# End of season dog days



## SteelCityDozer (Aug 25, 2011)

For those of us exiting summer, don't forget to check your local outdoor pools for end of season dog swims!


----------



## SteelCityDozer (Aug 25, 2011)

I guess no one else is into this but we're going today in about an hour and I'm SO excited! Hopefully penny will like the water and Dozer can improve his lack of technique.


----------



## OttosMama (Oct 27, 2011)

Have fun! We don't have community pools in our area but I'm sure they will have a blast


----------



## SteelCityDozer (Aug 25, 2011)

Well penny liked the water about as much as Dozer did at her age (not a lot). Good news she swims great. And Dozer LOVED swimming the length of the pool and jumping in after the ball. Although an overall success, Dozer was the only dog to steal a treat from the doggie bake sale and penny found the only opening out of pool area, which Dozer then followed her. Oh and a random guy had to help Dozer out of the pool. while I was watching penny and Kevin was changing, Dozer jumped in and swam across where there's only ladders and I couldn't run around fast enough. We def had the craziest dogs there. Big surprise. Ha ha. And I couldn't get things under control long enough to even snap one pic or video! Now it's nap time.


----------



## Darcy1311 (May 27, 2012)

That is a fantastic idea...swimming with your Vizsla, what could be nicer than doing that, do they allow this in UK pools, I bet they don't, I have just had a week in Scotland and that has to be the most dog Unfriendly place in the world, you just could not bring your dog anywhere...in fact they treat the English better..ho ho


----------



## SteelCityDozer (Aug 25, 2011)

They're only done in the US right before they close for the summer. Some are free but this one was to raise money for a dog park. But it was awesome.


----------

▬▬▬▬▬▬▬▬▬▬

Problem to solve » Copy the dog swim thread from "I guess no one" up to and including "(Oct 27, 2011)", swapping "excited" for "thrilled".

▬▬▬▬▬▬▬▬▬▬

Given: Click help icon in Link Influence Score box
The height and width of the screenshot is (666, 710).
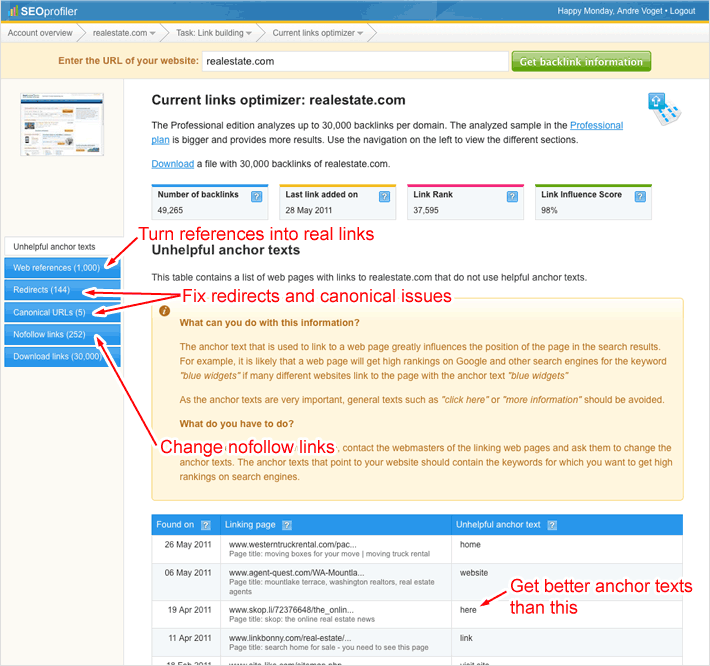Looking at the screenshot, I should point(640,197).
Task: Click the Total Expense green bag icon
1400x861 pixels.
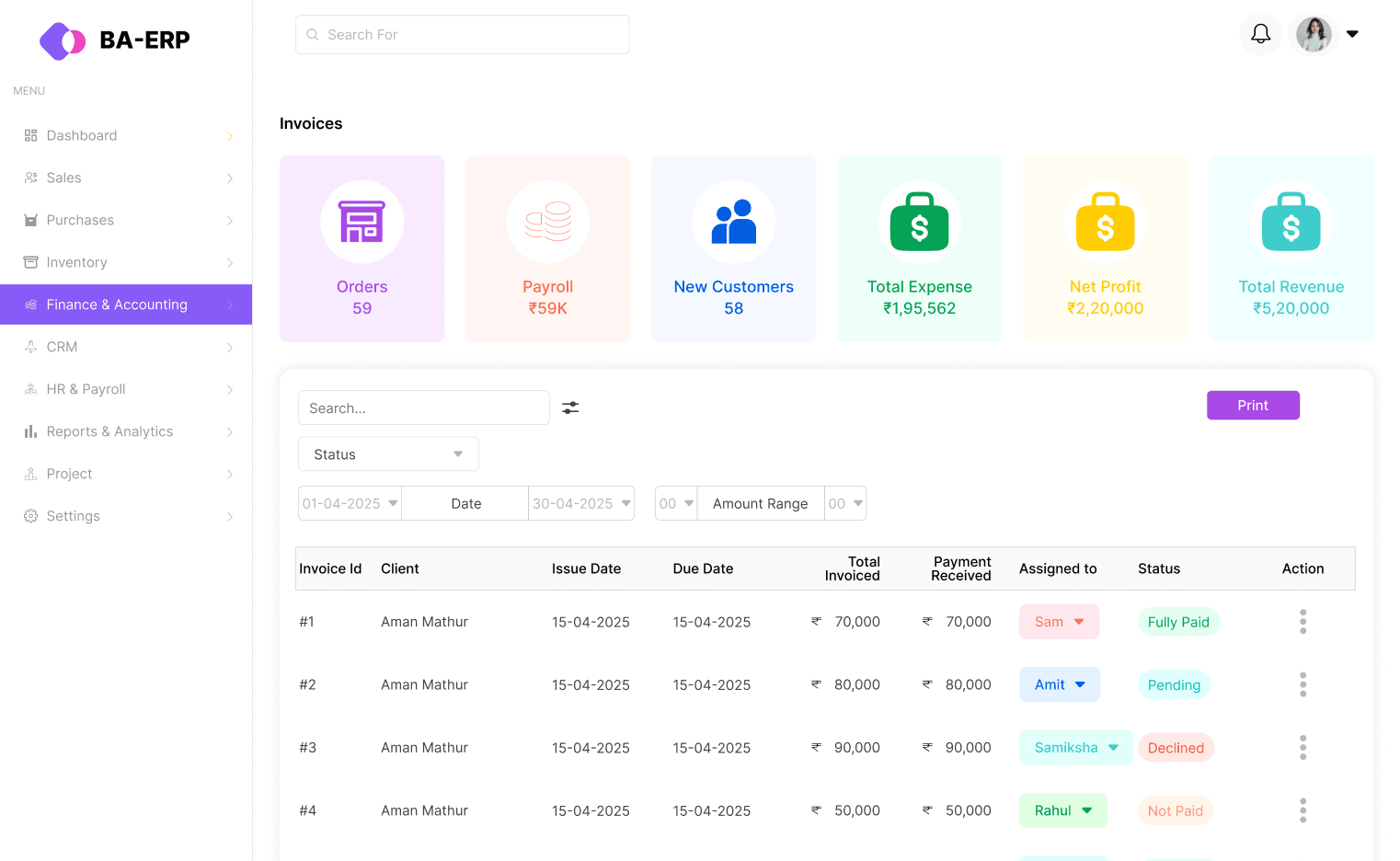Action: [919, 223]
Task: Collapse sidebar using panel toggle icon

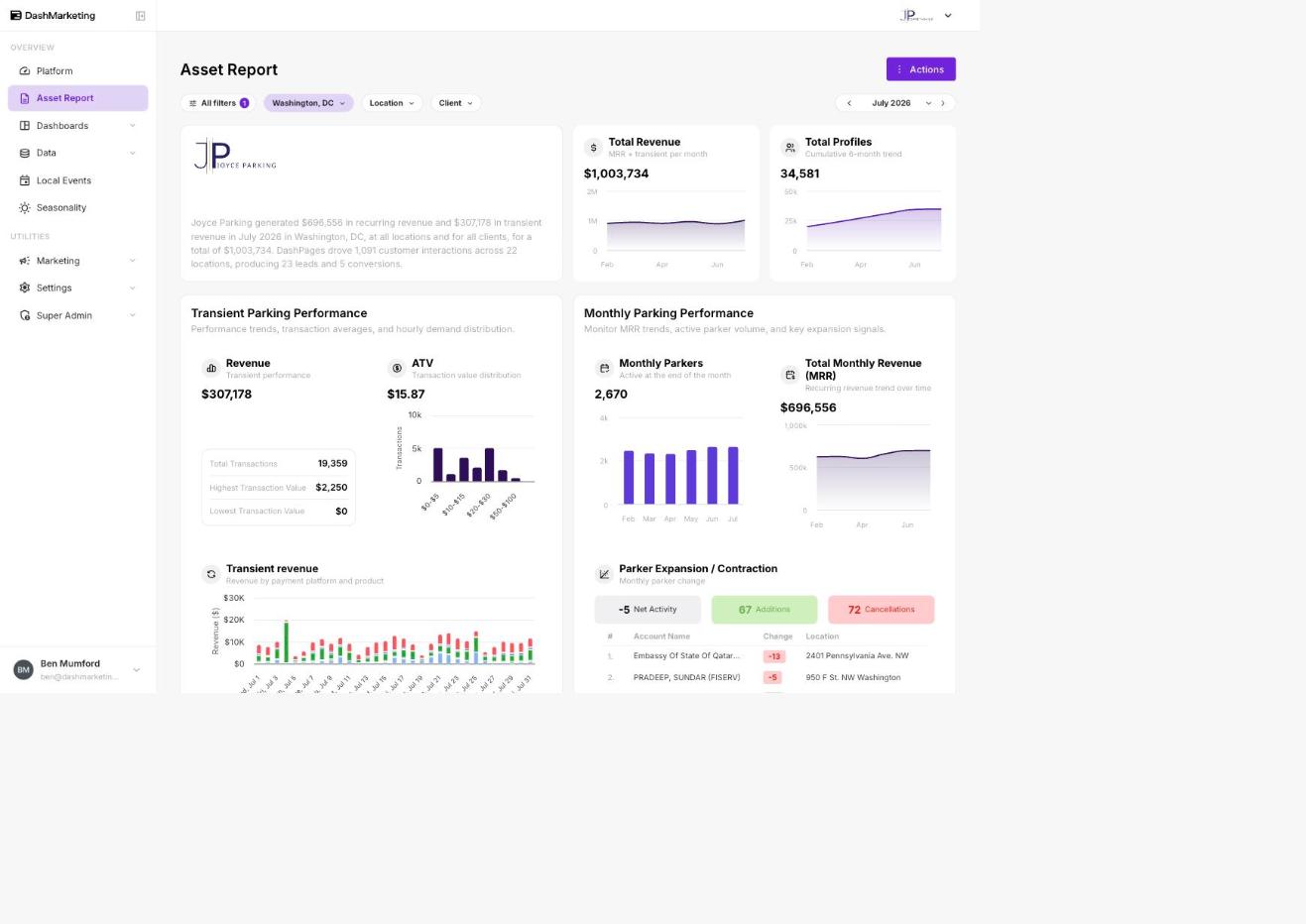Action: (x=140, y=16)
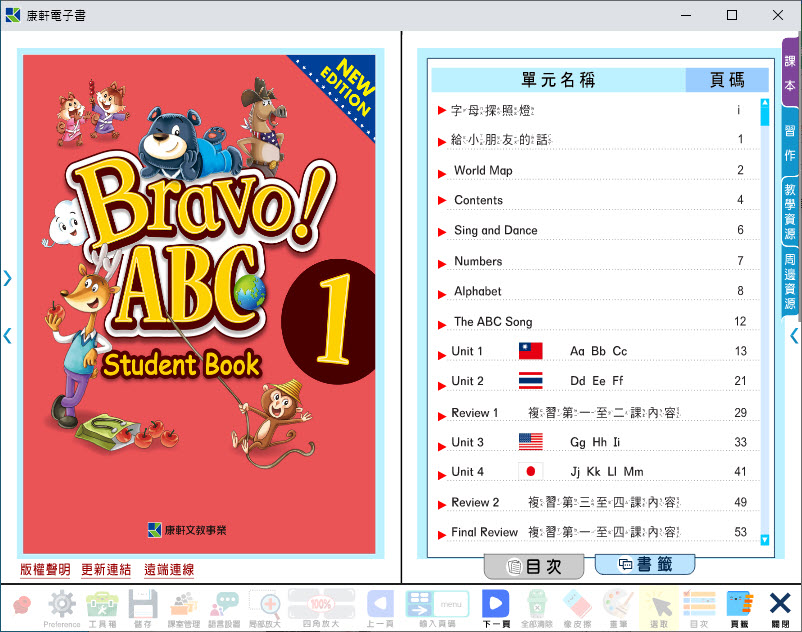Collapse right side panel with chevron arrow
The height and width of the screenshot is (632, 802).
point(794,336)
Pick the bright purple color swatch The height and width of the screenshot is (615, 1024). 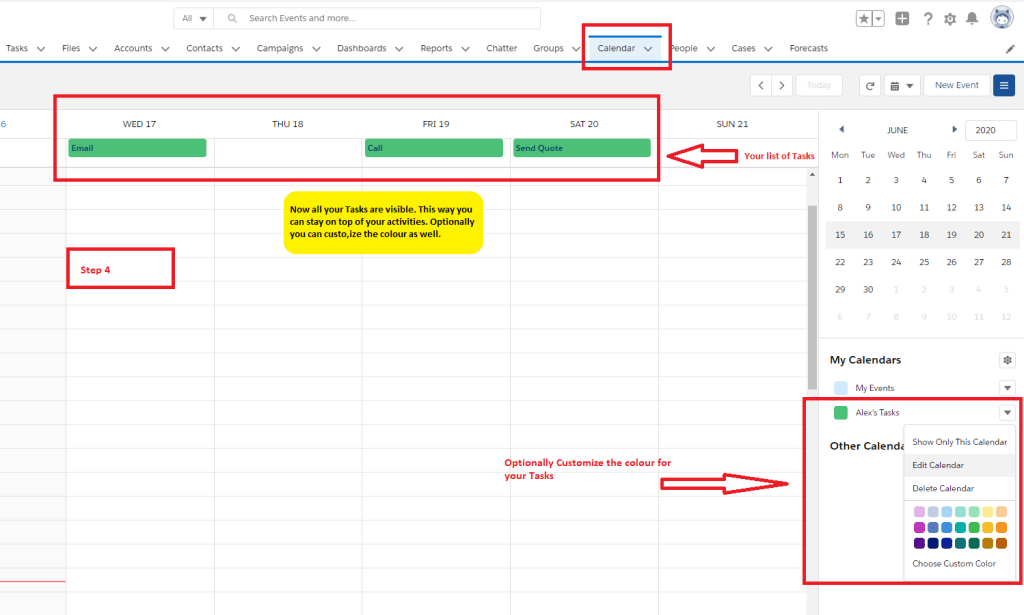[x=920, y=527]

▬▬▬▬▬▬▬▬▬▬

Result below »
I guess no one else is into this but we're going today in about an hour and I'm SO thrilled! Hopefully penny will like the water and Dozer can improve his lack of technique.


----------



## OttosMama (Oct 27, 2011)